Maç sonundaki oyuncu pozisyonlarında göze çarpan en önemli detay, Leicester’da sağ tarafın sol tarafa nazaran daha derine gömülmesi ancak buna karşın Liverpool’da Mane ve Robertson ikilisinin bu gömülmeye karşılık verememesiydi. Alman teknik adam Klopp’un geçen seneden alışık olduğumuz sahaya dizilişini bu maçta da rahatlıkla görebiliyoruz; iki hücumcu bek Robertson ve Alexander-Arnold’un rakip yarı sahada hücumdaki partnerleri Sadio Mane ve Mohamed Salah’a yakın oynaması Liverpool’un hücum taktiklerinin habercisi niteliğindeydi.

Maçın Önemli Anları

Maça baskılı başlayan Liverpool ilk net pozisyonunun 10. dakikada kaptan Jordan Henderson’ın uzun topuyla savunma arkasına koşu yapıp kaleciyle karşı

karşıya kalan Mohammed Salah ile buldu. Salah’ın pozisyonunu arkadan gelen Ricardo Perreira bozarak topu kornere gönderdi. Leicester City’nin Liverpool kalesini gerçek anlamda tehdit ettiği ilk pozisyon ise 36. dakikada Vardy ile geldi. Ricardo Perreria’nın sol kanatta bulduğu boşlukta, yaptığı dribbling sonucunda topla buluşturduğu partneri Harvey Barnes’in yaptığı ortada Vardy’nin penaltı noktasından yaptığı kafa vuruşu kaleci Allison’un üzerine geldi ve Leicester City öne geçme fırsatını değerlendirememiş oldu. Leicester City ikinci net pozisyonlarını yine Vardy ile 42. dakikada buldu ve maçın kahramanlarından Wilfred Ndidi’nin gönderdiği uzun topta Maddison şık bir topuk pasıyla Vardy’i kaleciyle karşı karşıya bıraktı ancak Vardy topu direğe nişanladı.

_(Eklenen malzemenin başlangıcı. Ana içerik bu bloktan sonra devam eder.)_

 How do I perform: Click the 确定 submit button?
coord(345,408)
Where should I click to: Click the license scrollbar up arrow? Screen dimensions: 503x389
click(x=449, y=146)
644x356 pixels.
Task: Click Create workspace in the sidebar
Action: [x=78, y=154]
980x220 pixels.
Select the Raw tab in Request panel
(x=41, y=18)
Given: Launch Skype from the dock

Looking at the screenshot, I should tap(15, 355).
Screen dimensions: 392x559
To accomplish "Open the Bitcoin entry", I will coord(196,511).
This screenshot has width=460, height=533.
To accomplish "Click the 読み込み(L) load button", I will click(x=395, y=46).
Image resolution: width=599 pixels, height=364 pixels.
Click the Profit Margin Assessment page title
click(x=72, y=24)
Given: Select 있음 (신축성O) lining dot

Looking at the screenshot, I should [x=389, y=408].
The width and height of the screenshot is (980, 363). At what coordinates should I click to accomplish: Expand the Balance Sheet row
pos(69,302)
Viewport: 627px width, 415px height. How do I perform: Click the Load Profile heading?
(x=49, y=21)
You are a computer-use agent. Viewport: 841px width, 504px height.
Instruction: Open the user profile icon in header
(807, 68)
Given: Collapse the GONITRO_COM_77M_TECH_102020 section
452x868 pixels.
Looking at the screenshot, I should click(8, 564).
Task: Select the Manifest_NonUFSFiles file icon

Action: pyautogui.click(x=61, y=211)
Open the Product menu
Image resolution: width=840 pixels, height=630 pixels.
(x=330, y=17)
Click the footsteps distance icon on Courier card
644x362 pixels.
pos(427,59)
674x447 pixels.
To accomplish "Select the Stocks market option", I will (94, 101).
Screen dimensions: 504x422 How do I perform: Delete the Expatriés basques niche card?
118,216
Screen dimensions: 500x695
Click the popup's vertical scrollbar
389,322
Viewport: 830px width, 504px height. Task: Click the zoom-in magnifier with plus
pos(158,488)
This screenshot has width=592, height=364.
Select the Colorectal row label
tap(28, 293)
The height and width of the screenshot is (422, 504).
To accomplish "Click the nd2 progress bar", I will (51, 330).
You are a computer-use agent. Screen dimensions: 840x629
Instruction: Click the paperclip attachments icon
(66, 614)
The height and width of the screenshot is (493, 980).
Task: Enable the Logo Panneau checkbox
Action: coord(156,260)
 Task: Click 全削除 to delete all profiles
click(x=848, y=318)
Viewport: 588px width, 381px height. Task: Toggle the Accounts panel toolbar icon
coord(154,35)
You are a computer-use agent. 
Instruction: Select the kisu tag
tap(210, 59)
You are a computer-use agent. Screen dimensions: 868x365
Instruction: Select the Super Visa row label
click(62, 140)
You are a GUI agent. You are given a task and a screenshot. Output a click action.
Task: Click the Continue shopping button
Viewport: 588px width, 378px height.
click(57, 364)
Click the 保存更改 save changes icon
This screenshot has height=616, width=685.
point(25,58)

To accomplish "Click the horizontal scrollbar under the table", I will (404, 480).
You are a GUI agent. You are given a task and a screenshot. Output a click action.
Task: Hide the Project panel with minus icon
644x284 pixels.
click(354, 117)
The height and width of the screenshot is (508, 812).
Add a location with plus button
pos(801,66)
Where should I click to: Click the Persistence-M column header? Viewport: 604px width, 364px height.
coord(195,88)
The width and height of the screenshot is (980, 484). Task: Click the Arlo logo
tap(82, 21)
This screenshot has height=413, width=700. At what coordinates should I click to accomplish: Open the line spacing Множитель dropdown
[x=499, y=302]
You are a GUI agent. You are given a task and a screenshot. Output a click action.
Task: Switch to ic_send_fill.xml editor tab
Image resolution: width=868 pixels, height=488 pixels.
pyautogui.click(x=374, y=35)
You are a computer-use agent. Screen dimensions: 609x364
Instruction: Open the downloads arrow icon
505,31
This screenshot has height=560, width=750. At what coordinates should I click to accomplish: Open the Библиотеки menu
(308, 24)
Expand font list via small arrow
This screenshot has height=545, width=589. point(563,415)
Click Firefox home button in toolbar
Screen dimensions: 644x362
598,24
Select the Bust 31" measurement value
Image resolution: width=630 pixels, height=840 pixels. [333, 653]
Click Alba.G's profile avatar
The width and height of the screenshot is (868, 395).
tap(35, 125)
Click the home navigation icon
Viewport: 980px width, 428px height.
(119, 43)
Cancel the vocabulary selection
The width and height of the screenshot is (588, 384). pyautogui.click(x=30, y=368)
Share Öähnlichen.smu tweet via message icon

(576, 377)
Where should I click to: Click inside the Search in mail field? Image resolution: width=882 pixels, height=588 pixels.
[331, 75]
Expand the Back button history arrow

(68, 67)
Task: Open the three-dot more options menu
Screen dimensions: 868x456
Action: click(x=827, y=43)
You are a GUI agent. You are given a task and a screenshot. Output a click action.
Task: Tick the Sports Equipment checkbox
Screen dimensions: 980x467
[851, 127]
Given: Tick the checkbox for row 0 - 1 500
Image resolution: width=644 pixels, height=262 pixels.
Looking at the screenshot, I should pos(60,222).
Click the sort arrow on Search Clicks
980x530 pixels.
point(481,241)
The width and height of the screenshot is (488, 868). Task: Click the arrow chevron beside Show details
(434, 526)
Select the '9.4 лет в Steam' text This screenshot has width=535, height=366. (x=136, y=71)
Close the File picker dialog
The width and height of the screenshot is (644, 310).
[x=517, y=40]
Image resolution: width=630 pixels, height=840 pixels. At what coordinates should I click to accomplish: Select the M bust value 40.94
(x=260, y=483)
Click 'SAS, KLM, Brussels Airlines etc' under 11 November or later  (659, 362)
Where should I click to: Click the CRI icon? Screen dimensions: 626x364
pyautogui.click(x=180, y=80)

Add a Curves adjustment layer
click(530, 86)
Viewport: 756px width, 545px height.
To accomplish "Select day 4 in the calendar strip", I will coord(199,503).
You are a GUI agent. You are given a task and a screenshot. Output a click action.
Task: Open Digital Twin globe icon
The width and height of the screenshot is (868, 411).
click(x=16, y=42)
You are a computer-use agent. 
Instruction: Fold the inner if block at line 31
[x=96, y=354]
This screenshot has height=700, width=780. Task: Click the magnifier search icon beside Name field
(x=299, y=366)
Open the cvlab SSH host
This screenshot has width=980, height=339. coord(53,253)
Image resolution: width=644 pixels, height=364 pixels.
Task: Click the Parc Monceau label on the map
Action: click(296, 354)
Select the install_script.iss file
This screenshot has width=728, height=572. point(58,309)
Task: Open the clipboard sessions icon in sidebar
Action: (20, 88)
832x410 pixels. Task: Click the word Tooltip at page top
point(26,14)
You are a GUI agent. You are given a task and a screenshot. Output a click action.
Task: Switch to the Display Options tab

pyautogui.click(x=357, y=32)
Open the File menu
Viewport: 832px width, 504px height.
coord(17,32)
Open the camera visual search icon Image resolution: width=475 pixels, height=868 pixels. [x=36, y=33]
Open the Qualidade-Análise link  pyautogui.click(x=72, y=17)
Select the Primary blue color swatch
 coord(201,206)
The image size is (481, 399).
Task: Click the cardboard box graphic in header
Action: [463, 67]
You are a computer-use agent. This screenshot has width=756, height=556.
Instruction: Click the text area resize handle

İkinci yarının ilk tehlikeli pozisyonu Liverpool’un 57. dakikada Alexander- Arnold’ın 30 metreden kullandığı ancak direkten dönen serbest vuruştan geldi. Maçtaki ilk gol ise 67. dakikada ceza sahası içerisinde topla adeta dans eden Firmino’nun şık pasında Mohammed Salah’ın sol ayağıyla yaptığı tek vuruştan geldi. Liverpool’un üstünlüğü çok uzun sürmedi ve golden 10 dakika sonra Harvey Barnes’ın ceza sahası çizgine çok yakın bir noktada düşürülmesi sonucu VAR kontrolü yapıldı. VAR, pozisyonun penaltı olmadığına karar vermesine rağmen James Maddison’un ceza sahasına yerden kestiği sert serbest vuruş kimseye değmeden direkt olarak Liverpool ağlarıyla buluştu. Yan hakem ofsayt bayrağını kaldırmasına rağmen VAR kontrolü sonrası gol geçerli sayıldı ve Leicester skorda eşitliği sağladı. Bu golden hemen 1 dakika sonra ise kendi yarı sahasında topla buluşan Youri Tielemans’ın gönderdiği uzun topta Ozan Kabak ve Allison bir anlaşmazlık yaşadı ve çarpışmalarının sonucunda top Jamie

Vardy’nin önünde kaldı. Jamie Vardy’nin boş kaleye topu yuvarlaması sonucu ev sahibi ekip 2-1 öne geçti. Maçın son anlarına doğru ise Mohammed Salah ‘ın takımını hücuma çıkartırken yaptığı pas hatası neticesinde Ndidi’nin Barnes’ın koşu yoluna yaptığı assist sonucu Leicester City maçın skorunu belirledi ve 3 puanı hanesine yazdırdı.

Dizilişler

Leicester City, maça çıktığı ilk 11’den de anlaşılacağı üzere klasik 4-2-3-1 dizilişiyle sahaya çıkmasına rağmen, bu dizilişi sahaya pek de yansıtamadı. Özellikle ilk yarı topa sahip olma probleminin de getirisiyle hücumda çok az pozisyonda bu dizilişi görebildik. Aşağıdaki görüntüde, ender gelişen yerleşik Leicester City hücumlarından birindeki dizilişi inceleyebiliriz.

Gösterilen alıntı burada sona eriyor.